**** INPUT ****

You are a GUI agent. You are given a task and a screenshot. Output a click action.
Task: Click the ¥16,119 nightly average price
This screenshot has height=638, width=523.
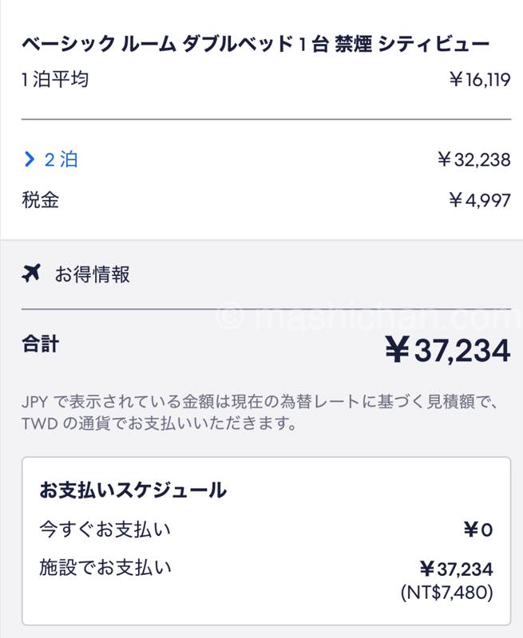(479, 80)
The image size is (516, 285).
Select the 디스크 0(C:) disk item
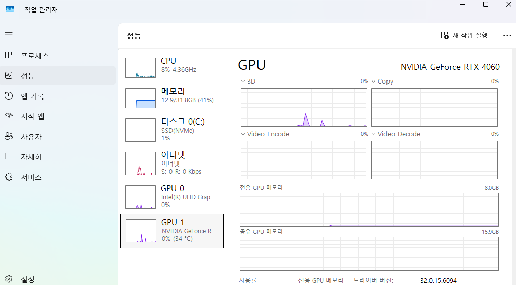(x=172, y=130)
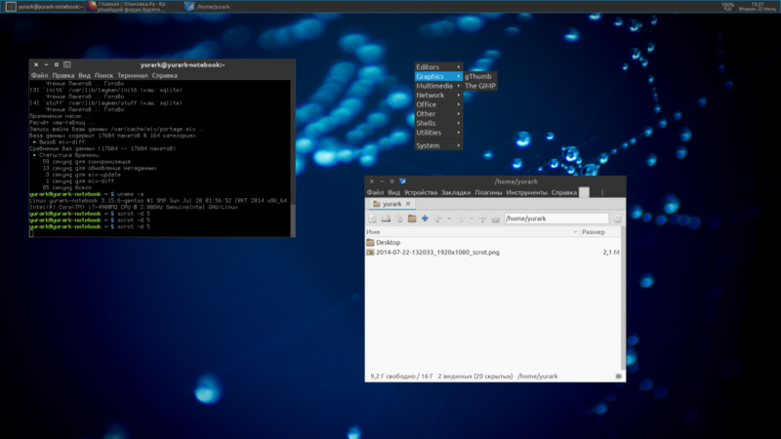
Task: Close the yurark tab
Action: [409, 205]
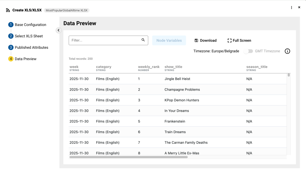Open the three-dot more options menu

[291, 7]
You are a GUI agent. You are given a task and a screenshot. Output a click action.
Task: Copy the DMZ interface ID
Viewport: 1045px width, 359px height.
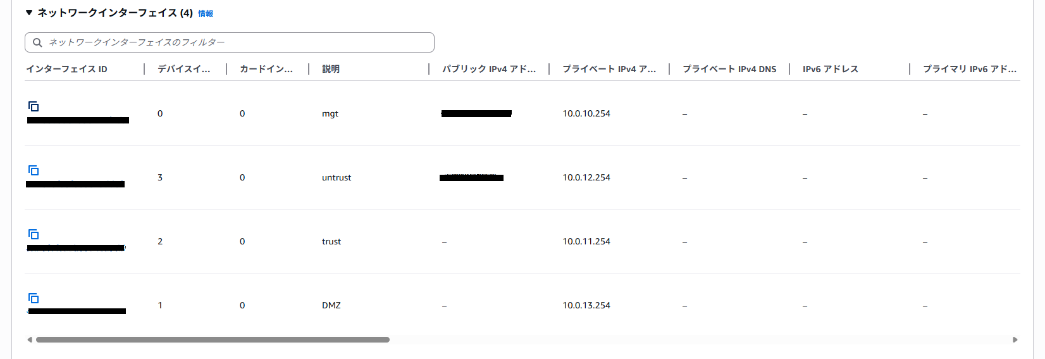tap(34, 298)
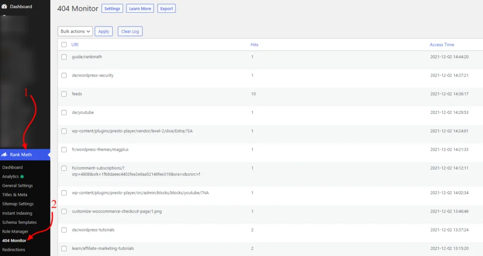This screenshot has width=483, height=256.
Task: Open the Bulk actions dropdown
Action: point(75,31)
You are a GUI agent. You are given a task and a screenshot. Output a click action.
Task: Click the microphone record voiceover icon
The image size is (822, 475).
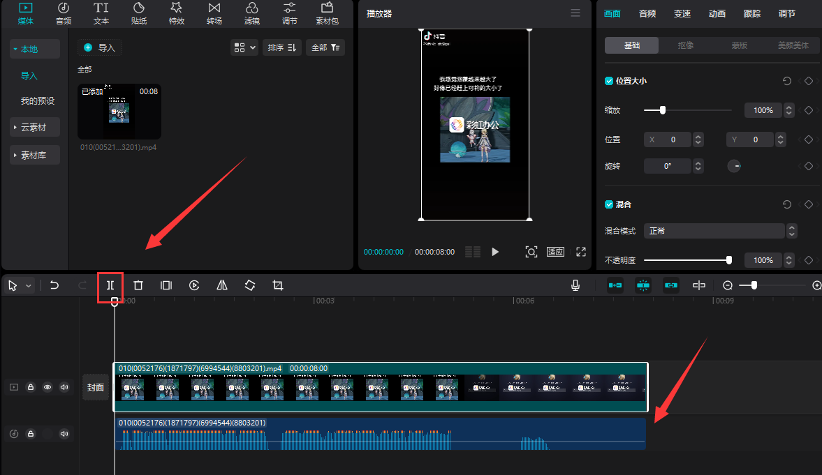575,285
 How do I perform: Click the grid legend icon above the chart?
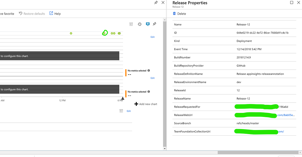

****

| PROBLEM TO WORK ON |
Reproduce every item above verbatim, omitting the pictures.

| SOLUTION TO THIS PROBLEM |
You are a GUI agent. You are given a task and a screenshot. Output a click action.
Task: Click the ¥16,119 nightly average price
This screenshot has height=638, width=523.
(479, 80)
The image size is (516, 285).
Select the 디스크 0(C:) disk item
(x=172, y=130)
Task: Close the yurark tab
Action: [409, 205]
Open the three-dot more options menu

[291, 7]
You are a GUI agent. You are given a task and a screenshot. Output a click action.
Task: Copy the DMZ interface ID
Viewport: 1045px width, 359px height.
tap(34, 298)
This screenshot has width=483, height=256.
Task: Open the Bulk actions dropdown
Action: point(75,31)
You are a GUI agent. You are given a task and a screenshot. Output a click action.
Task: Click the microphone record voiceover icon
The image size is (822, 475).
575,285
 How do I perform: Click the grid legend icon above the chart?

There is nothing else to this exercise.